In media markets around the world, liberals and conservatives are duking out their positions – often in increasingly vitriolic terms (the U.S. is a case in point.) Pakistan’s media is increasingly coming to look like the front line in their protracted battle between liberals and conservatives, too often with dangerous consequences. As the Committee to Protect Journalists reports, being a Pakistani journalist has become increasingly dangerous, especially for those reporting on the touchy subjects of politics and war. The number of Pakistani journalists killed for their reporting has quadrupled in recent years. In one high profile case last summer, Syed Saleem Shahzad was killed after investigating a story on links between the Pakistan military and Al Qaeda. Just this month, Mukarram Khan Atif, a freelance reporter who sometimes worked with the Pashto service of Voice of America was killed – this time by the Taliban.
Many brave Pakistani journalists have certainly stimulated public debate on important topics, and too many of them have paid with their lives. But in the search for ratings in the free-for-all of Pakistan’s lucrative media market, media has also played a significant role in whipping up popular sentiments to a dangerous pitch. One of the more shocking incidents was the 2010 blasphemy case against a Christian mother of five which resulted in a death sentence for her, and then the murder of Minister Salmaan Taseer by a religious fanatic. Taseer had courageously sought changes in the controversial law. The press whipped up a hate campaign against the woman, Aasia Bibi, no doubt contributing to the harshness of her sentence. They likewise went after Minister Taseer for calling for changes in the blasphemy law, and disturbingly characterized his murderer as a hero.
The most recent salvo has been the antics of Maya Khan, a Pakistani television host, who ran around Karachi’s public parks two weeks ago, pouncing on young couples, demanding to see their marriage licenses and to know if their parents knew their whereabouts. While Pakistan’s broadcast media has developed a reputation for pushing the limits of personal privacy, this particular stunt elicited a powerful outcry from liberal Pakistanis for its sinister resemblance to the tactics used by dictator General Zia-ul-Haq to Islamize the country in the 1980s.
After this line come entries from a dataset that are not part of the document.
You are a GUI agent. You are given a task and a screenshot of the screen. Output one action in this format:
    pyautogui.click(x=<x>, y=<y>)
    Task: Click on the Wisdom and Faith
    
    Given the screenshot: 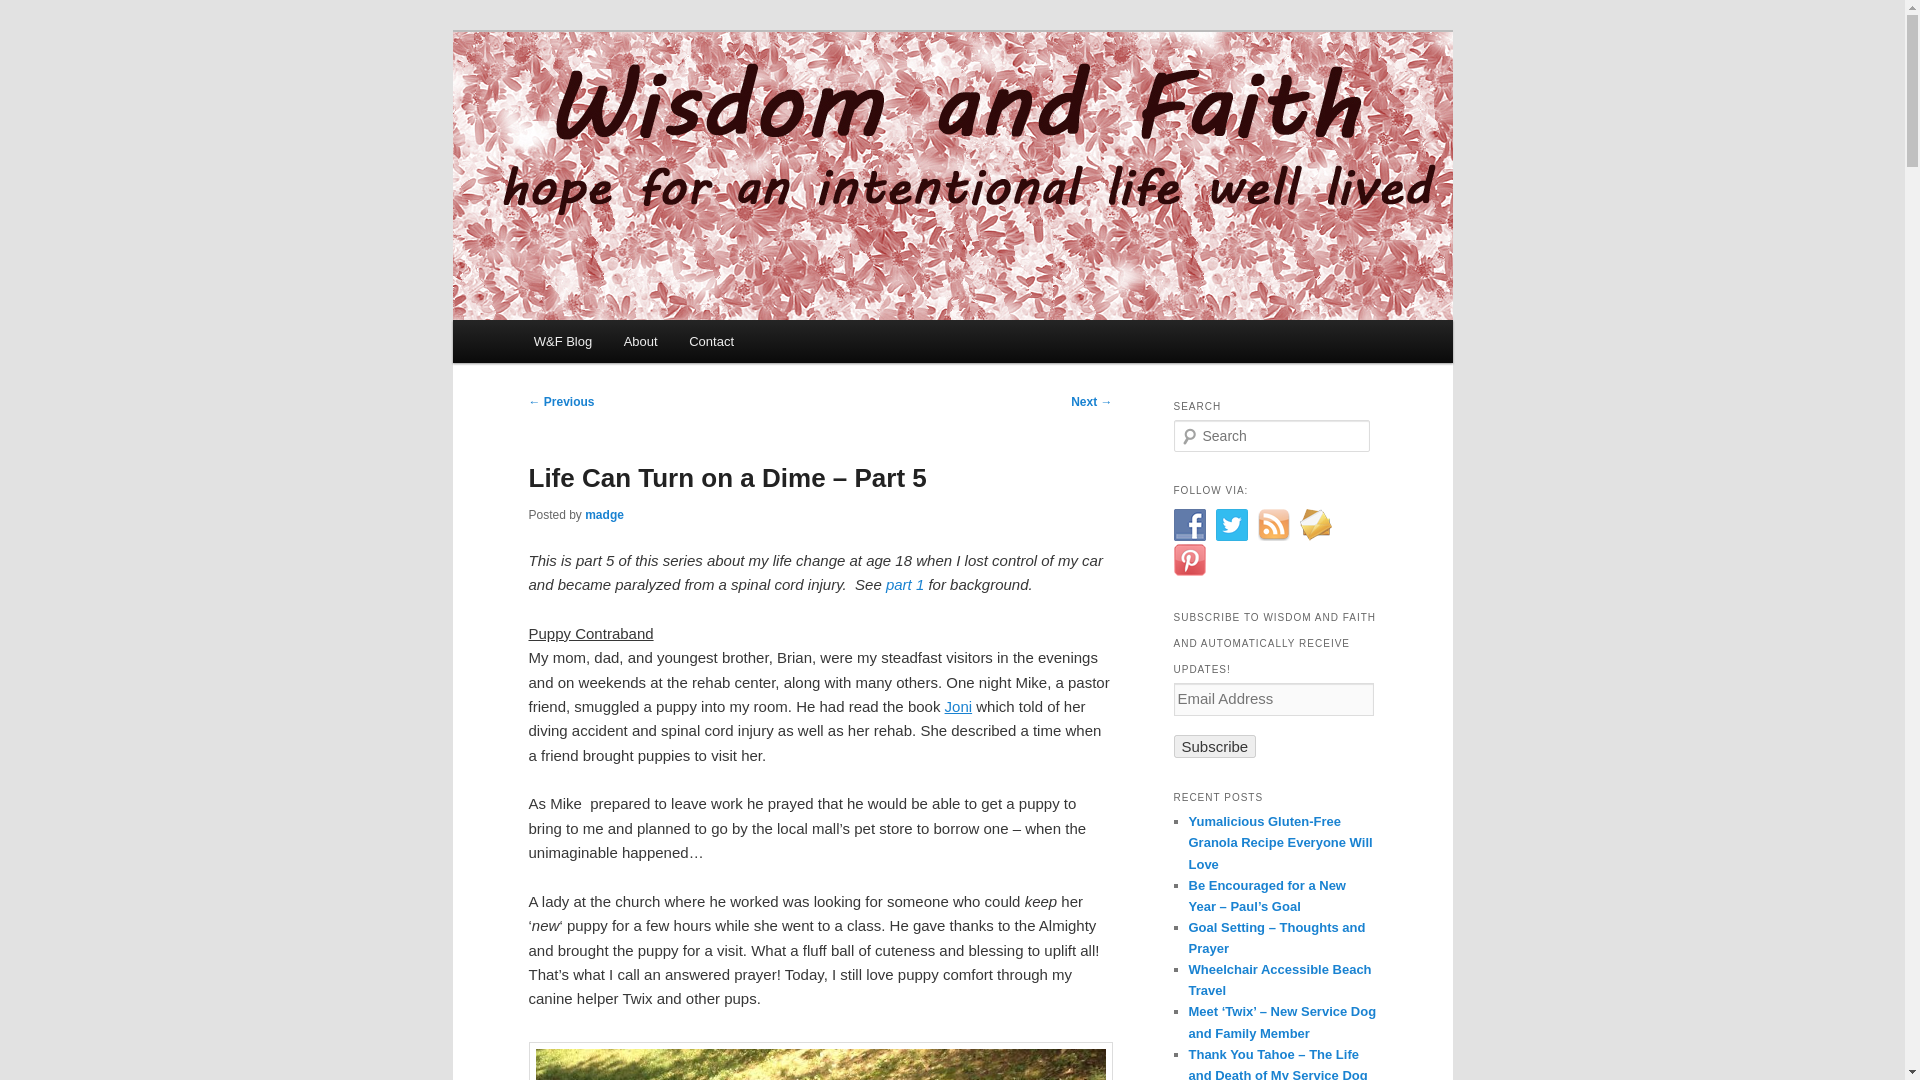 What is the action you would take?
    pyautogui.click(x=656, y=104)
    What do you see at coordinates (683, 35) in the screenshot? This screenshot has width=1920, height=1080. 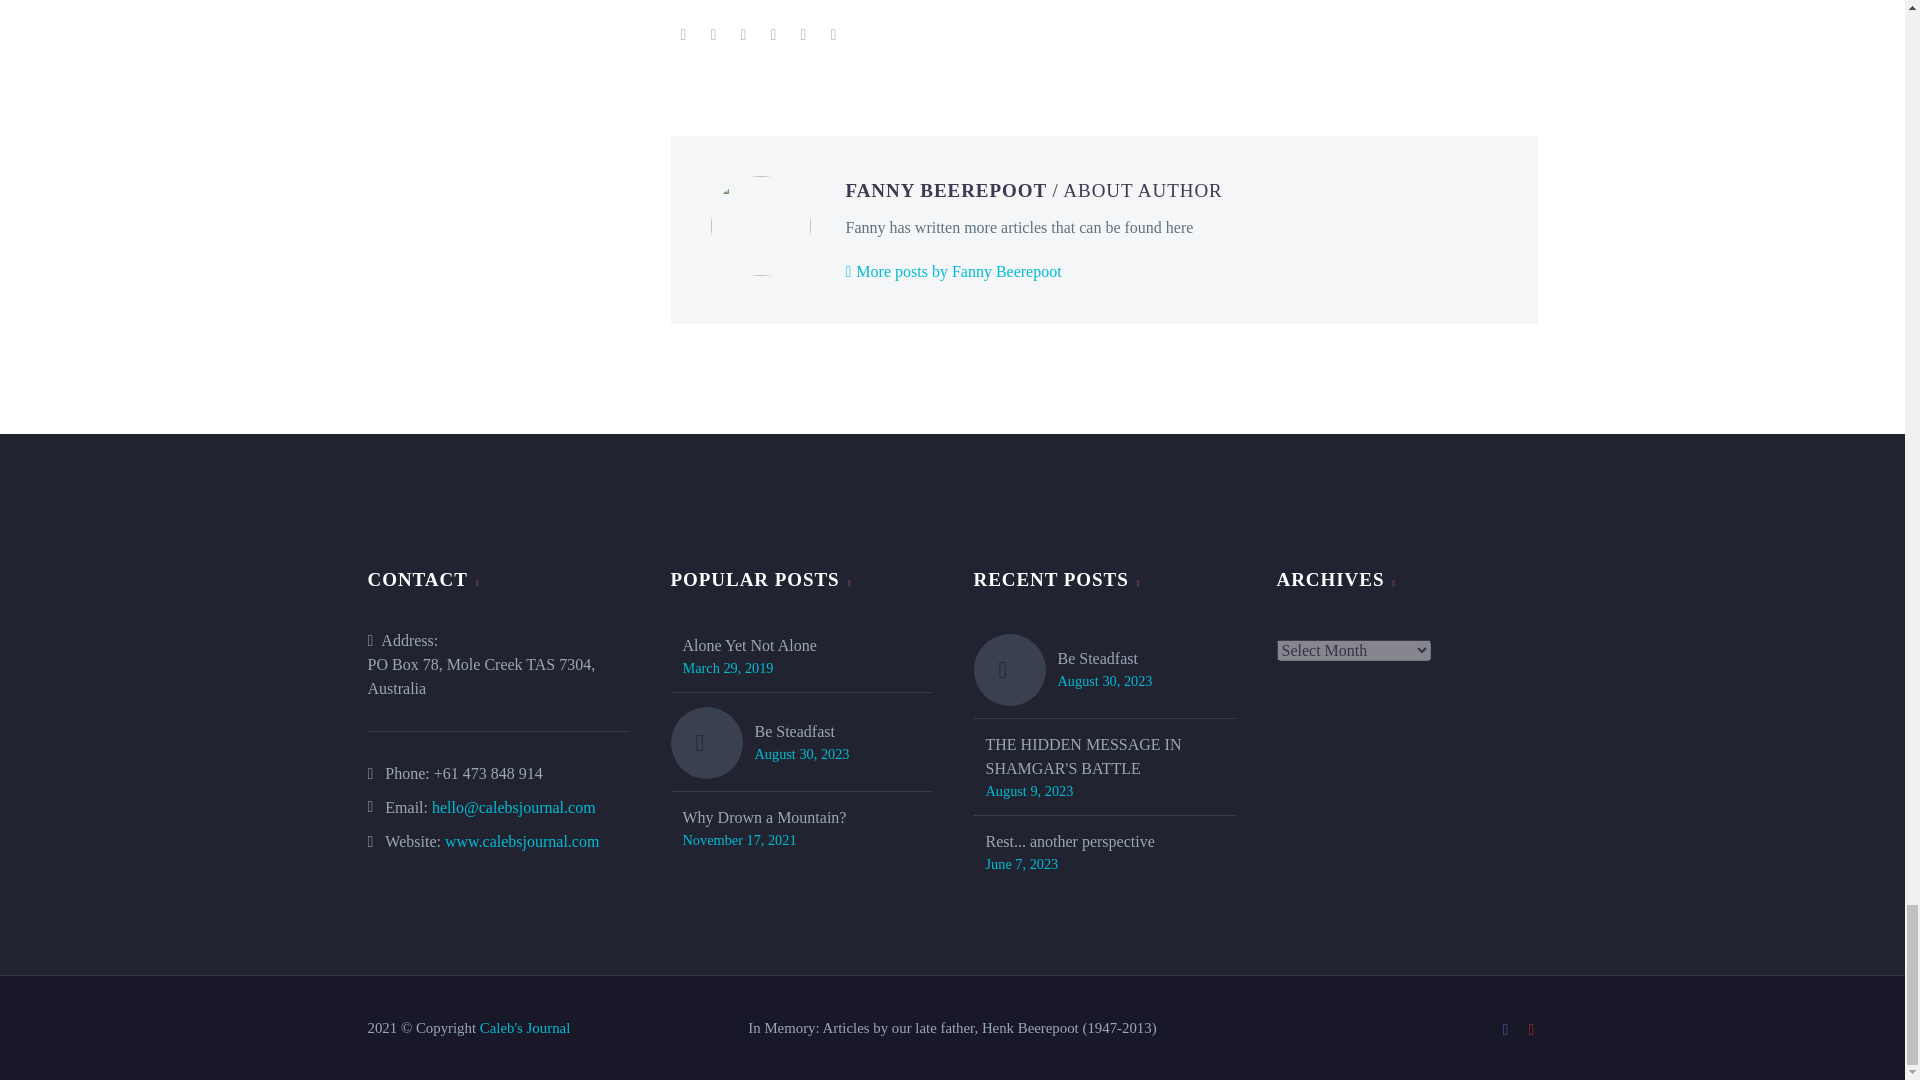 I see `Facebook` at bounding box center [683, 35]. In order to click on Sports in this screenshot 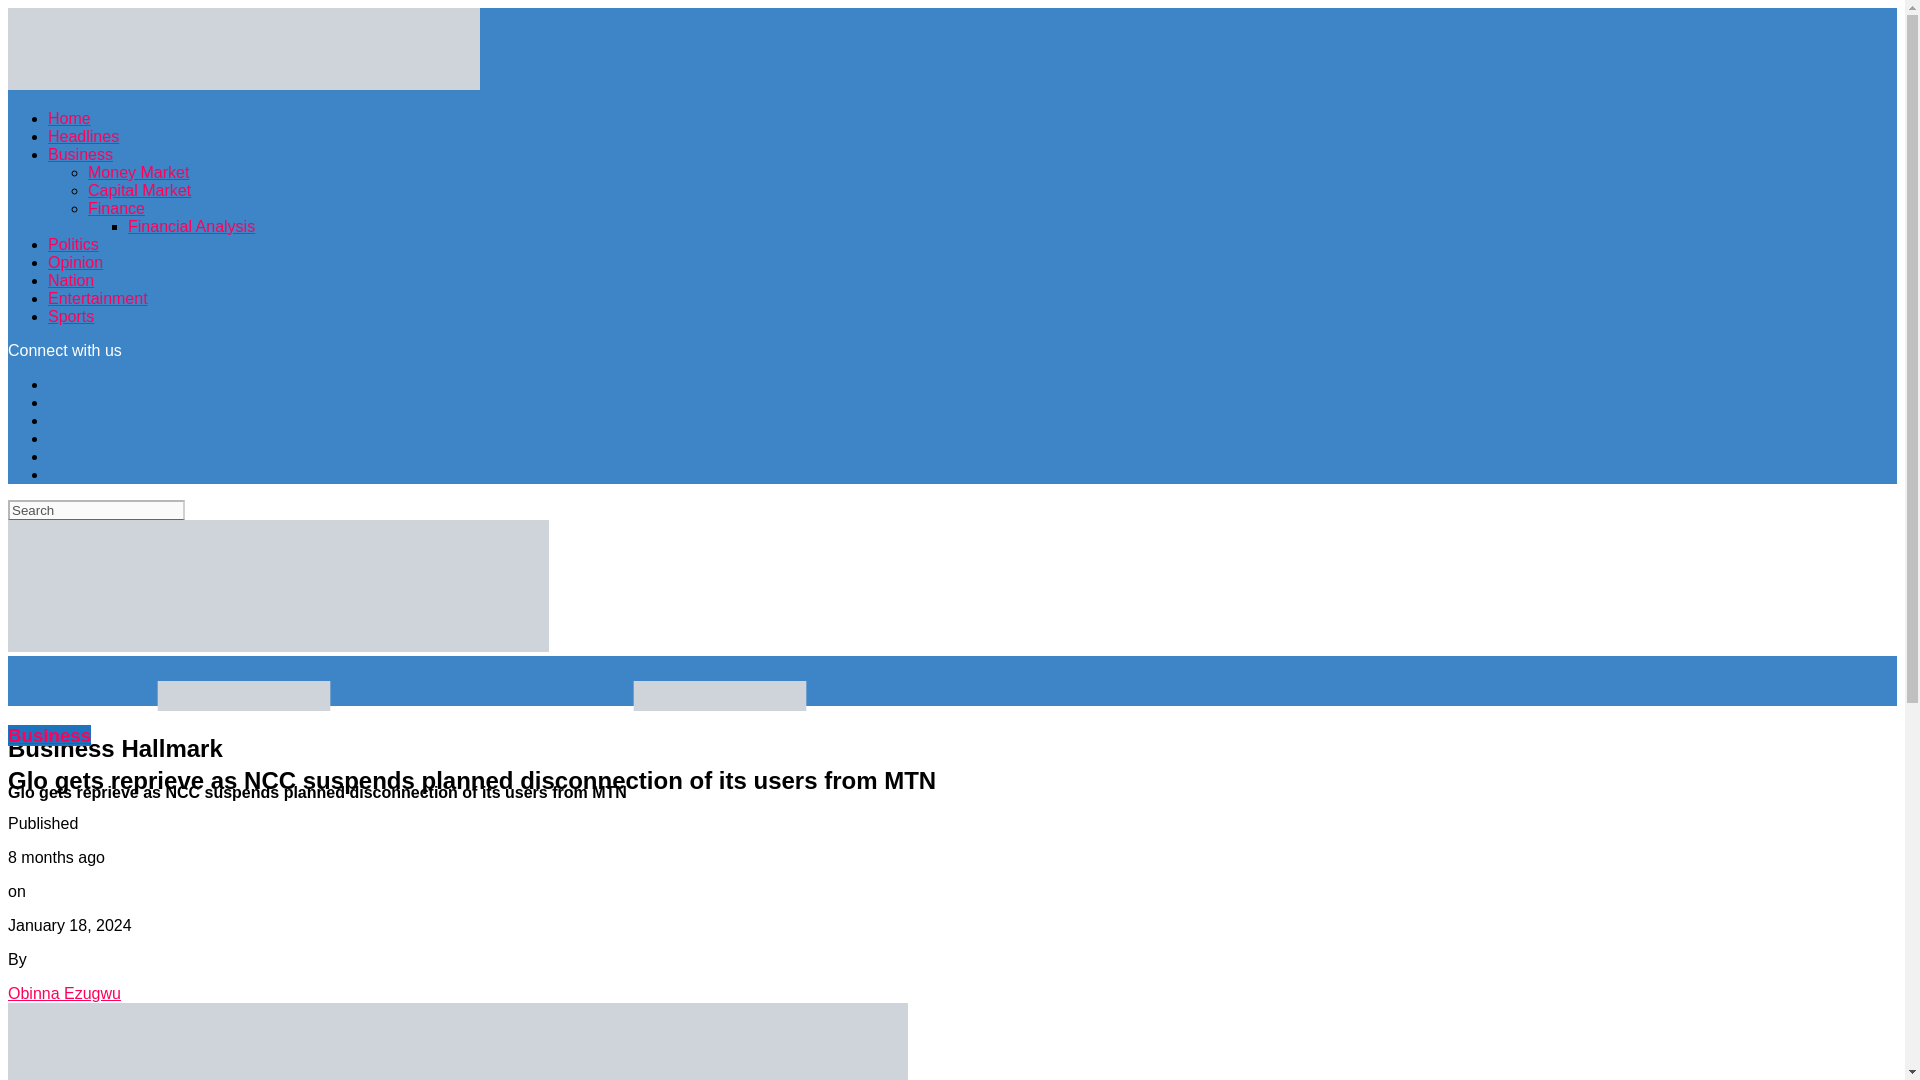, I will do `click(71, 316)`.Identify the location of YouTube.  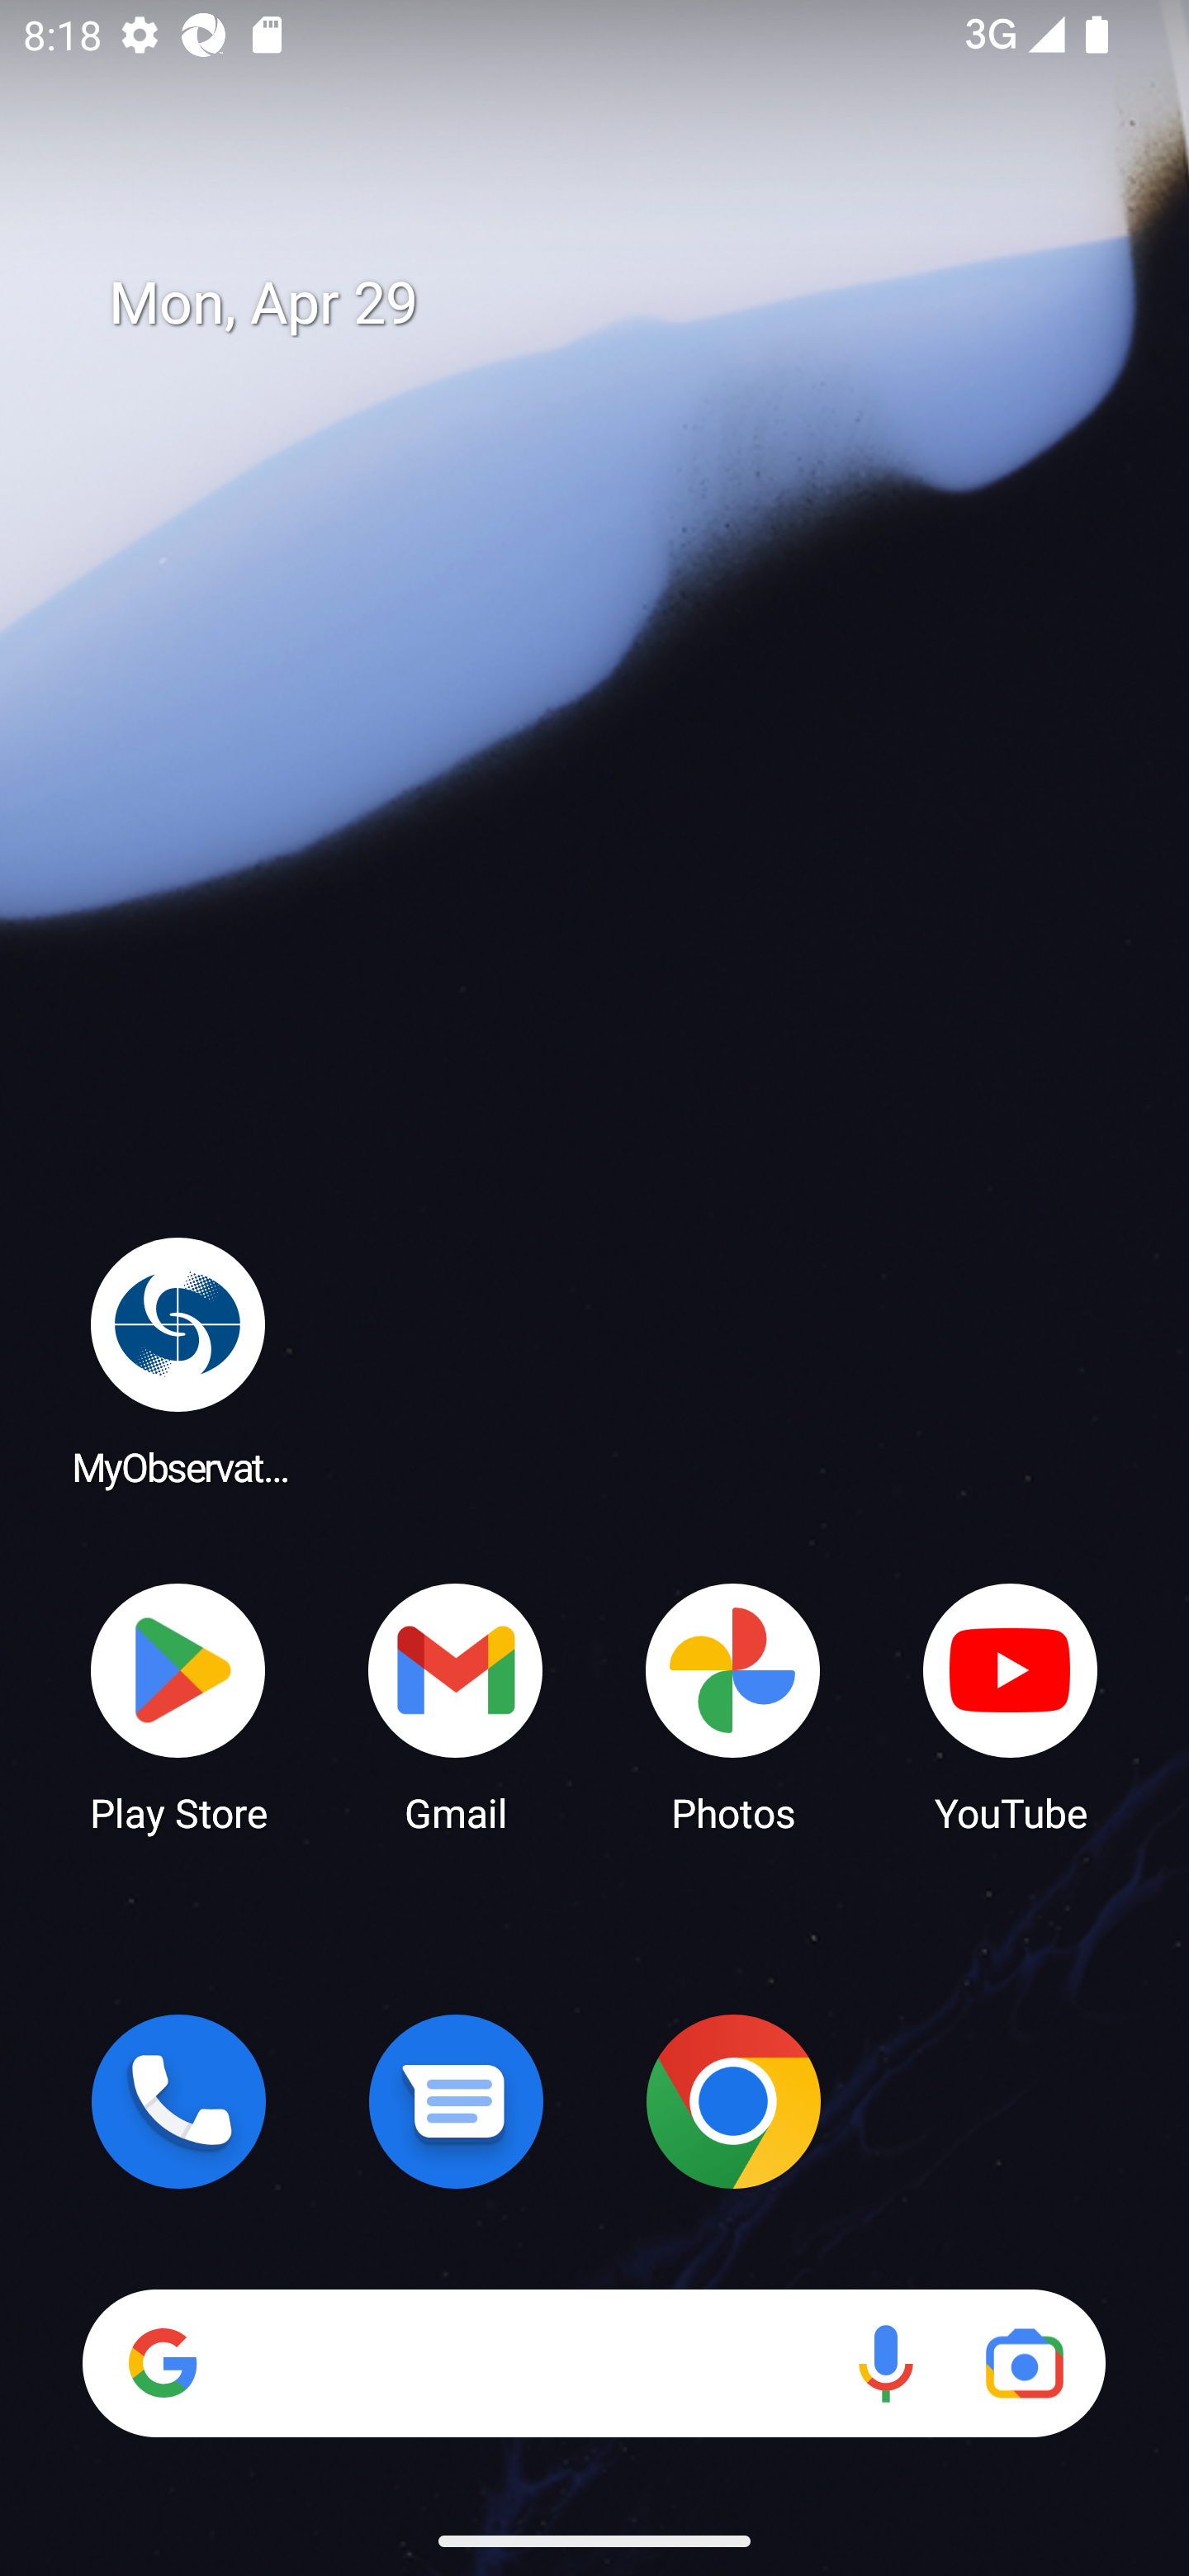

Under his rule, morality police harassed young couples, women were banned from participating in sports competitions, and most devastatingly, the Hudood Ordinance was passed. The Hudood Ordinance claimed to enforce sharia by imposing Quranic punishments for extramarital sex, theft, and drinking alcohol among other specific offenses. They drew international condemnation for the harsh punishments – flogging, stoning, amputation – they mandated and for their application to victims of rape who could not meet the exacting legal standard of producing four male witnesses. Convicted for extramarital sex, rape victims were imprisoned.
The television station, Samaa TV, that hosted Khan’s show took the liberal outcry on social media sites like Twitter and Facebook seriously. (For the most part, social media users are part of Pakistan’s elite, English speaking minority, though that may change in the near future. Twitter announced last week that users will now be able to access the site in Farsi and Urdu.) Over 5,000 people signed their name to a petition demanding that the station apologize and end the program. When Khan refused to issue an unconditional apology, the station fired her and took her show off the air. Whether this case shows the limits of the public’s willingness to tolerate “vigilante” television remains to be seen.